Aux termes de l’article UE 9 du règlement du plan local d’urbanisme de Saint-Malo : « I – Définition / 1) Principe / L’emprise au sol des constructions correspond à la projection verticale de leur volume hors œuvre, tel que figuré en annexe documentaire, y compris les constructions annexes dont les surfaces non closes, (par exemple les abris à voiture, les balcons, les oriels, les auvents) (voir schéma en annexe documentaire) (…) / II – Dispositions applicables à la zone UE / La surface maximale d’emprise des constructions par rapport à la superficie de l’unité foncière est fixée à : (…) / – 50% en Zone UEe (…) / Les saillies traditionnelles et balcons peuvent s’inscrire hors de ces emprises. (…) ».
Si le règlement du plan local d’urbanisme de Saint-Malo rappelle dans chaque règlement de zone la définition de principe de l’« emprise au sol », il résulte clairement des dispositions précitées que, en zone UE, par exception à cette définition, les balcons peuvent s’inscrire en dehors de l’emprise au sol maximale définie dans cette zone. Les balcons des façades Sud et Ouest du bâtiment C pouvaient donc ne pas être comptabilisés dans les pièces du dossier de demande au titre de l’emprise au sol générée par le projet pour la vérification du respect de la règle d’emprise au sol maximale de l’article UE 9. Partant, il ressort des pièces du dossier que le projet, qui génère 907 m2 d’emprise au sol, hors balcons, sur un terrain d’une superficie de 1 814 m2, respecte strictement l’emprise au sol maximale de 50 % par rapport à la superficie du terrain. A… suite, le moyen tiré de la méconnaissance de l’article UE 9 du règlement du plan local d’urbanisme de Saint-Malo doit être écarté.

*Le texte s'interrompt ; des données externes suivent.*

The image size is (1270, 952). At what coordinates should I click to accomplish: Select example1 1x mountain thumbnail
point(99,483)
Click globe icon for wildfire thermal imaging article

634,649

Aux termes du 2) du I de l’article UE 12 du règlement du plan local d’urbanisme de Saint-Malo : « (…) / Taille des places / Les places de stationnement doivent avoir pour dimensions minimales 2.30 mètres sur 5 mètres avec un dégagement minimum de 5 mètres pour permettre les manœuvres. Ces dimensions doivent être libres de tout encombrement par des murs et des piliers. (…) ».
Pour les mêmes motifs que ceux retenus au point 5, le moyen tiré de la méconnaissance de l’article UE 12 du règlement du plan local d’urbanisme de Saint-Malo, qui repose sur la même argumentation que le moyen tiré de la contradiction entachant le dossier de demande de permis de construire, doit être écarté, sans qu’il soit besoin d’en examiner la recevabilité au titre de l’article R. 600-5 du code de l’urbanisme.
Il résulte de tout ce qui précède que Mme F…, M. et Mme I… et M. B… ne sont fondés à demander l’annulation ni de l’arrêté du 17 novembre 2023 par lequel le maire de Saint-Malo a délivré un permis de construire à la SNC La Flourie ni des décisions du 26 mars 2024 par lesquelles leurs recours gracieux ont été rejetés.
Sur les frais liés au litige :
Les dispositions de l’article L. 761-1 du code de justice administrative font obstacle à ce que la commune de Saint-Malo, qui n’a pas la qualité de partie perdante, verse aux requérants la somme que ceux-ci réclament au titre des frais exposés par eux et non compris dans les dépens.
Il y a lieu, dans les circonstances de l’espèce, de mettre à la charge de Mme F…, M. et Mme I… et M. B…, au titre de l’article L. 761-1 du code de justice administrative, une somme de 1 000 euros à verser à la commune de Saint-Malo, et une somme de 1 000 euros à verser à la SNC La Flourie.
DÉCIDE :
Article 1er : La requête de Mme F… et autres est rejetée.
Article 2 : Mme F…, M. et Mme I… et M. B… verseront à la commune de Saint-Malo la somme de 1 000 euros et à la SNC La Flourie la somme de 1 000 euros au titre de l’article L. 761-1 du code de justice administrative.
Article 3 : Le présent jugement sera notifié à Mme G… F…, représentante unique, pour l’ensemble des requérants, à la commune de Saint-Malo et à la SNC La Flourie.
Délibéré après l’audience du 3 novembre 2025 à laquelle siégeaient :
M. Vennéguès, président,
Mme Pellerin, première conseillère,
M. Desbourdes, premier conseiller.
Rendu public par mise à disposition au greffe le 20 novembre 2025.
Le rapporteur,
signé
W. Desbourdes
Le président,
signé
P. Vennéguès
La greffière,
signé
I. Le Vaillant
La République mande et ordonne au préfet d’Ille-et-Vilaine en ce qui le concerne ou à tous commissaires de justice à ce requis en ce qui concerne les voies de droit commun contre les parties privées, de pourvoir à l’exécution de la présente décision.